The Bank for International Settlements has highlighted a critical point for the fintech sector: digital finance should not be judged only by adoption, downloads, accounts, or transaction volume. It should be judged by whether it improves people’s financial health.

In its Financial Stability Institute brief, “Digitalisation and innovation — opportunities and risks for financial health,” BIS says digital innovation is improving access to payments, credit, savings, and insurance. But those gains are emerging alongside serious risks, including scams, fraud, overindebtedness among some digital borrowers, and the use of unsuitable investment products.

This is an important shift in how fintech success should be measured. For years, the financial inclusion conversation focused heavily on whether people had access to bank accounts, mobile money, digital wallets, credit products, or investment apps. Access still matters, but BIS argues that access alone is not enough. A person may have more digital financial tools and still be financially fragile.

Financial health is broader than financial inclusion. BIS describes it as a multidimensional concept covering whether individuals can manage their finances, build resilience against shocks, achieve short- and long-term goals, and feel secure about their financial lives.

That distinction matters because fintech can produce both positive and negative outcomes. Digital payments can reduce friction and help people participate in the formal economy. Alternative-data lending can expand credit access for people and small businesses excluded by traditional credit scoring. AI and analytics can improve fraud detection, personalisation, underwriting, and financial management.

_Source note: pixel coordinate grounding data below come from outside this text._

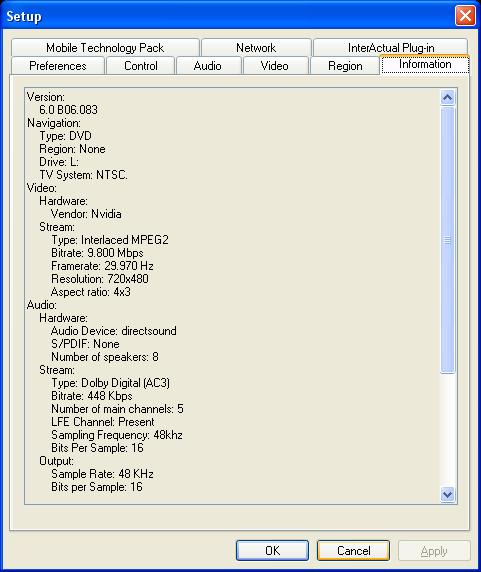This screenshot has height=572, width=481.
Task: Click the greyed-out Apply button
Action: [434, 550]
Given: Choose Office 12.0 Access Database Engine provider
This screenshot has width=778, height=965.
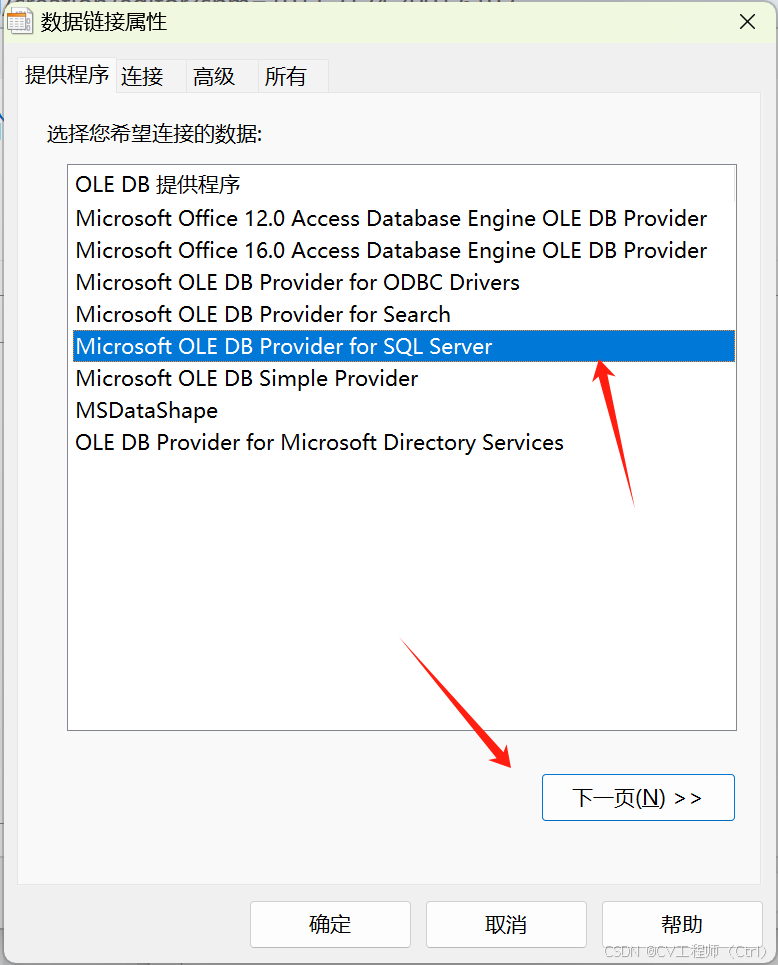Looking at the screenshot, I should 391,218.

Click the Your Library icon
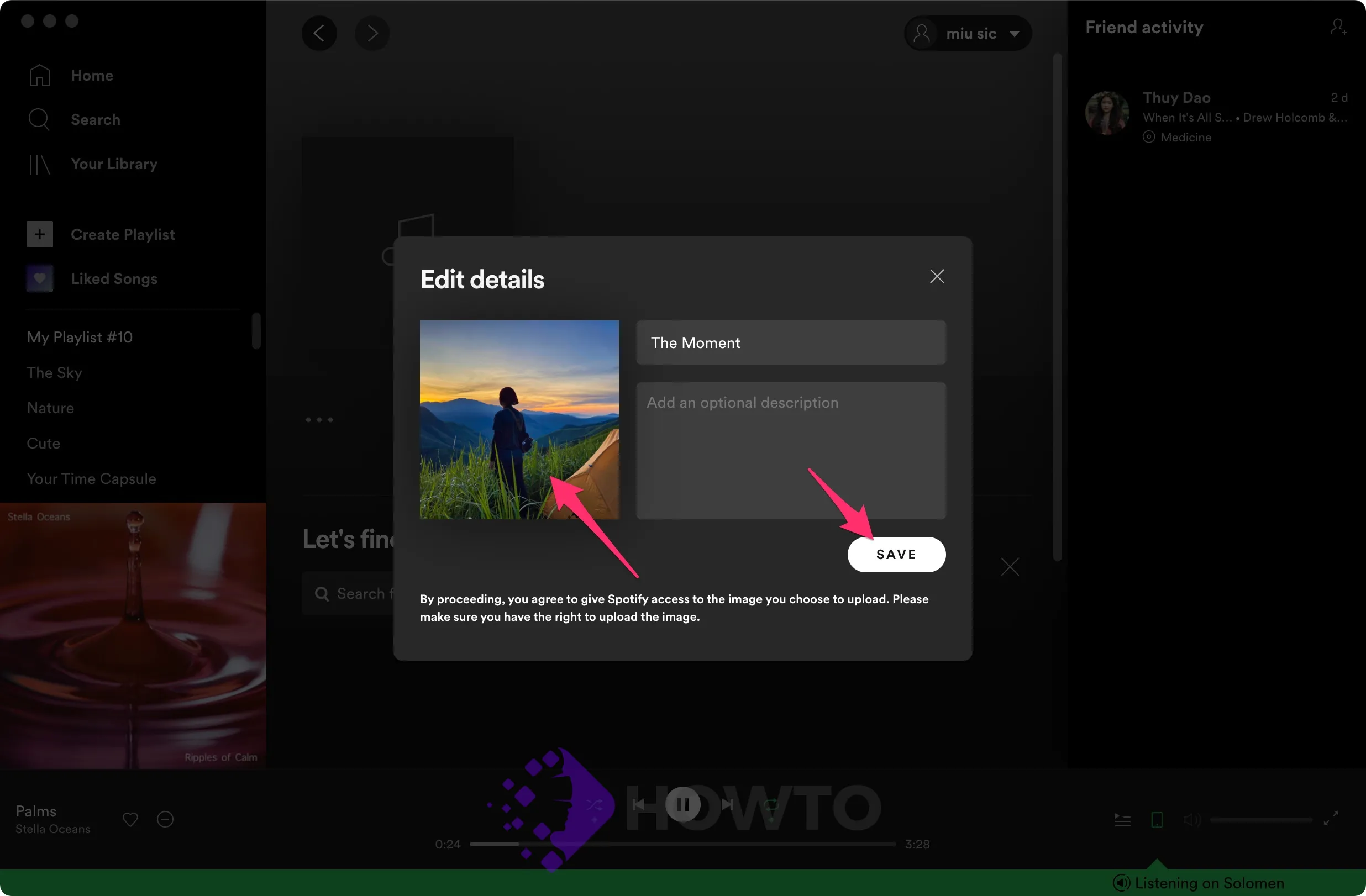(x=38, y=163)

But the same digital channels can also create new vulnerabilities. Fraudsters can use digital tools to scale scams more efficiently. Fast digital lending can push some borrowers into excessive debt. Investment apps can use behavioural design, gamification, social features, loyalty programmes, chatbots, and real-time engagement to encourage riskier trading behaviour. BIS also points to risks from finfluencers, copy trading, crypto-related investment products, derivatives, and margin-based trading, especially where financial literacy is weaker.

For FinanceInsyte readers, the key issue is that fintech growth is becoming more complex. More digital access does not automatically mean better consumer outcomes. A country can experience rapid adoption of mobile money, digital lending, or investment apps while households still face weak savings, high debt stress, income volatility, or low resilience to financial shocks.

This has direct implications for banks, fintech companies, regulators, and investors. Fintech firms will increasingly need to prove that their products improve customer outcomes, not only user growth. Banks will need to use data responsibly to evaluate affordability and financial resilience. Regulators may need stronger frameworks for digital lending, online investing, fraud liability, AI usage, and data protection.

BIS says policy frameworks are evolving to capture the benefits of digitalisation while reducing harms. It highlights the need for stronger end-to-end fraud prevention, better liability regimes, supervision of digital lenders with a conduct and data-protection focus, and guidance on AI and digital engagement practices in retail markets.

The brief also suggests that financial authorities should measure what matters. That means using robust, disaggregated financial health indicators that combine objective metrics, such as savings levels, debt-to-income ratios, overdraft use, and revolving debt, with subjective measures such as confidence and financial security.

FinanceInsyte Take

BIS is sending a clear message to the fintech industry: scale is not the same as success. Digital finance should be evaluated by whether it helps people manage money, absorb shocks, avoid harmful debt, and make safer financial decisions. The next phase of fintech regulation and innovation will likely focus less on access alone and more on measurable financial health.